Я, кажется, вскрикнула от боли, но женщина не жалела меня.
- Ничего, ничего, мужайтесь, худшее впереди, а это пустяк. На молодой быстро все заживает... Теперь не больно?
- Нет... Как вас зовут, доктор?
- Так и зовут - доктор. Вот что... Пожалуй, вы будете звать меня госпожа доктор или лучше по-западному: "пани докторша". Я вас в больницу санитаркой устрою. Хотите?
- Спасибо. Очень буду вам благодарна...
- Это потом увидим. Больница заразная. Тифозные больные... Не боитесь?
- Нет... Пани докторша.
- А немцы боятся. Стороной нас обходят... Конечно, до поры до времени. Пока тем и пользуемся... Ну, а там посмотрим. Минск - большой город, всех не перевешают.
Боже мой, как я обрадовалась. Вот, думаю, повезло... Есть же на свете добрые люди...
III
Варвара не знала и не могла знать о том, что скрывалось в подвалах разрушенных жилищ, за глухими ставнями полукрестьянских домов на окраине Минска и тем более что творилось в ближних и дальних лесах.
Устроившись ночной санитаркой в заразной больнице для русских, не имея никаких документов, она не решалась выходить в город, а пользовалась лишь случайными сообщениями больных, которые, как и она, только догадывались о тайной и кропотливой работе притаившихся.
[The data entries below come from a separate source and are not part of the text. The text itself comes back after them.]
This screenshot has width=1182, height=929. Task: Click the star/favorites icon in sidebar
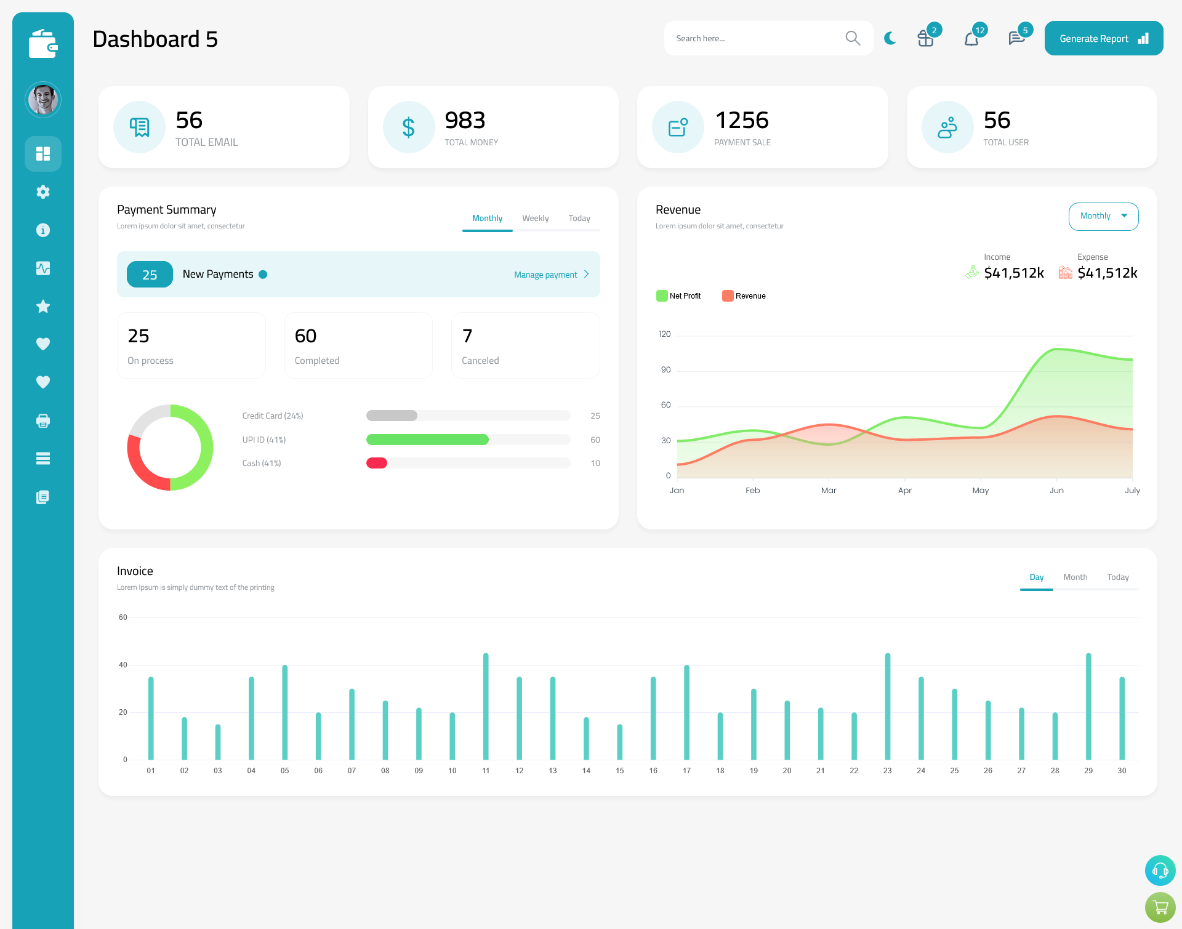click(x=43, y=305)
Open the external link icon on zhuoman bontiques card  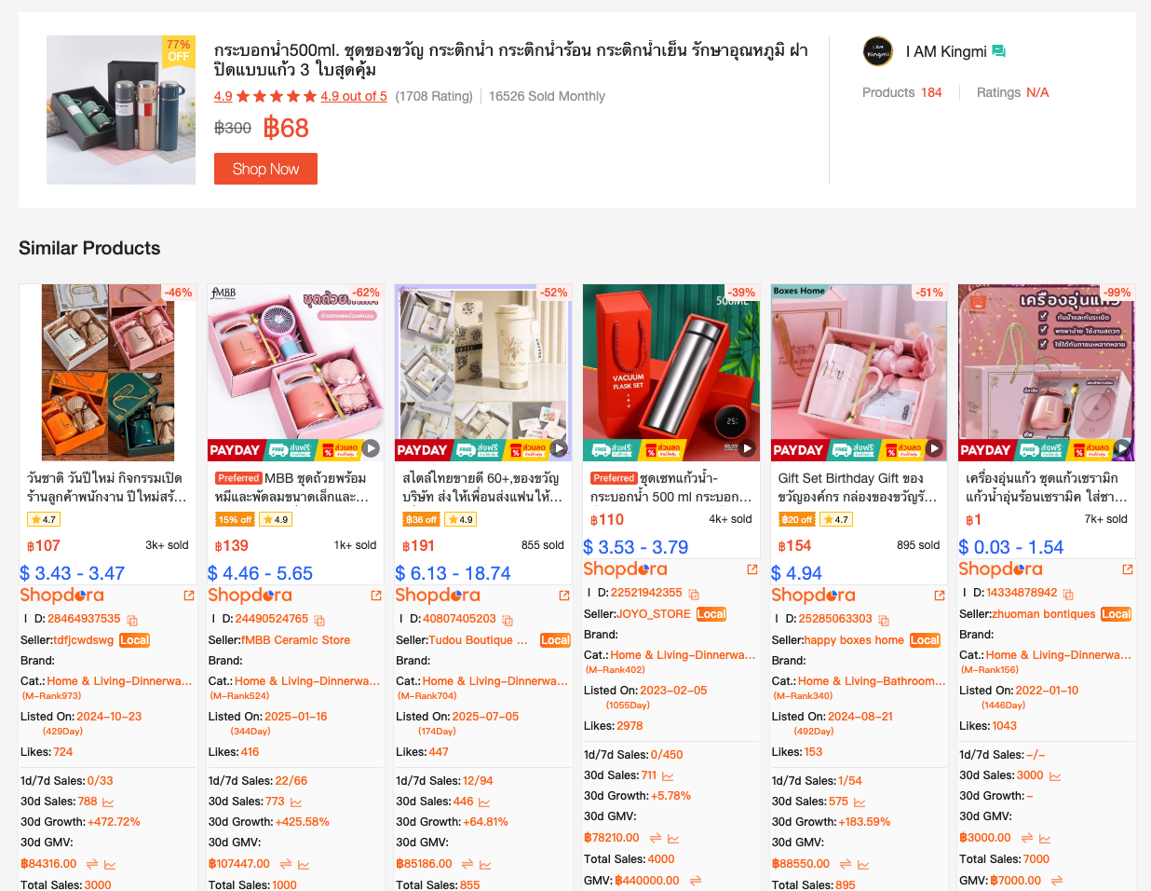pos(1128,569)
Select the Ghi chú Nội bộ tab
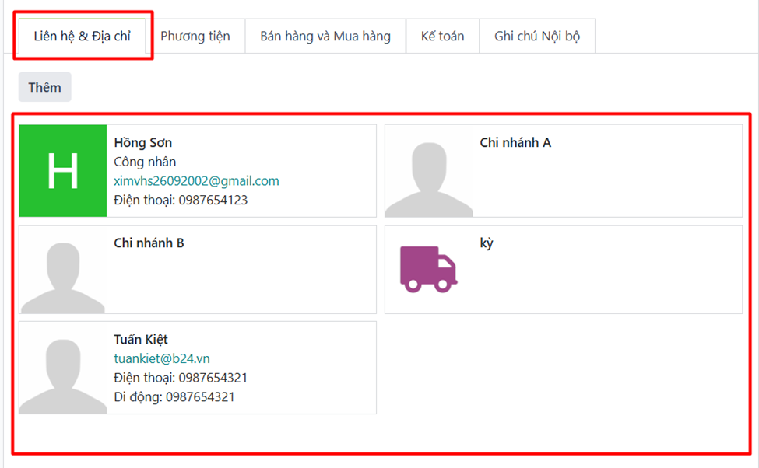This screenshot has width=759, height=468. point(537,37)
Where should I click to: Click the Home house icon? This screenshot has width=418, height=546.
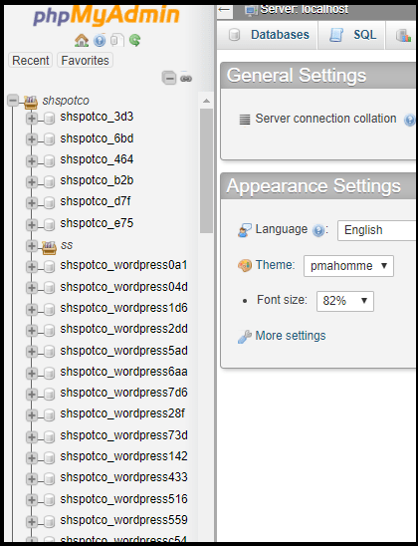tap(82, 41)
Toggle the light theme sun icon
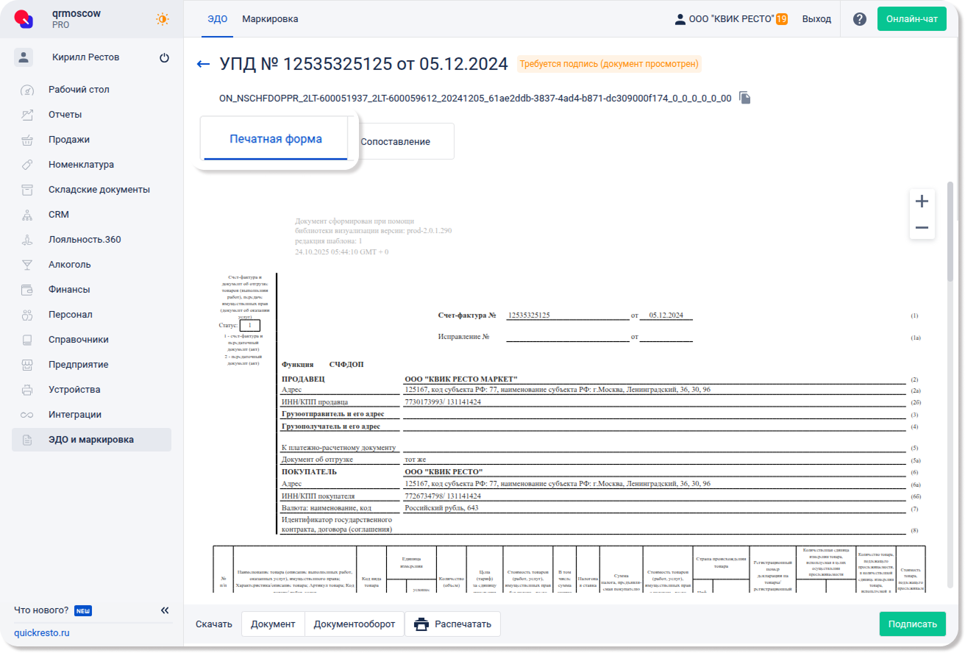 (x=162, y=19)
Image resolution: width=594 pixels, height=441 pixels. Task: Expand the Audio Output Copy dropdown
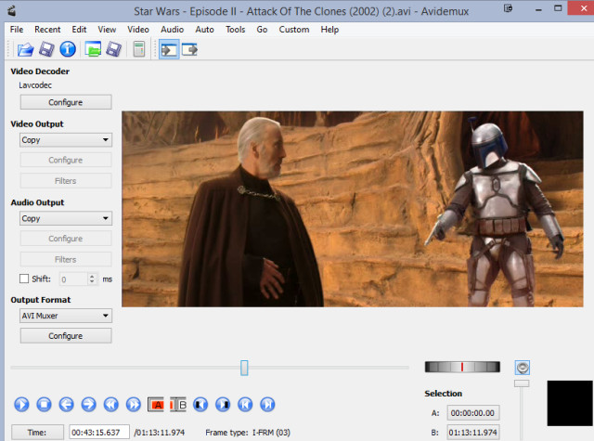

То, что Варвара увидела еще до того, как встретила докторшу, потрясло и напугало ее. Минск был страшен, как страшен всякий разрушенный, занятый врагом город.
Лишенный электрического света, в лунные ночи он вставал видением гибели всего живого, казался остывшим памятником ушедшей на восток войны.
Таким он казался многим, но это еще не был конец.
И это хорошо знал притаившийся человек...
Опираясь на палку, волоча поврежденную ногу, он пробирался в самые глухие дворы и закоулки, долго стоял в тени, утомленно дыша и прислушиваясь. Затем вынимая из-за пазухи замотанный в тряпку сверток, торопливо рассовывал небольшие листки в щели забора, в почтовые ящики и снова стоял, прислонившись к темной стене, выжидая, пока сердце вернется к привычному ритму.
Ночь наполнялась звуками. Гудели тяжелые машины, трещали мотоциклы, скользя лучами фар по завешенным окнам домов, рычали собаки... Притаившийся человек знал: гестапо отправляется на ночную охоту. Отправляется в ту часть города, где несколько кварталов обнесено колючей проволокой, а за проволокой тысячи обреченных ждут своей очереди.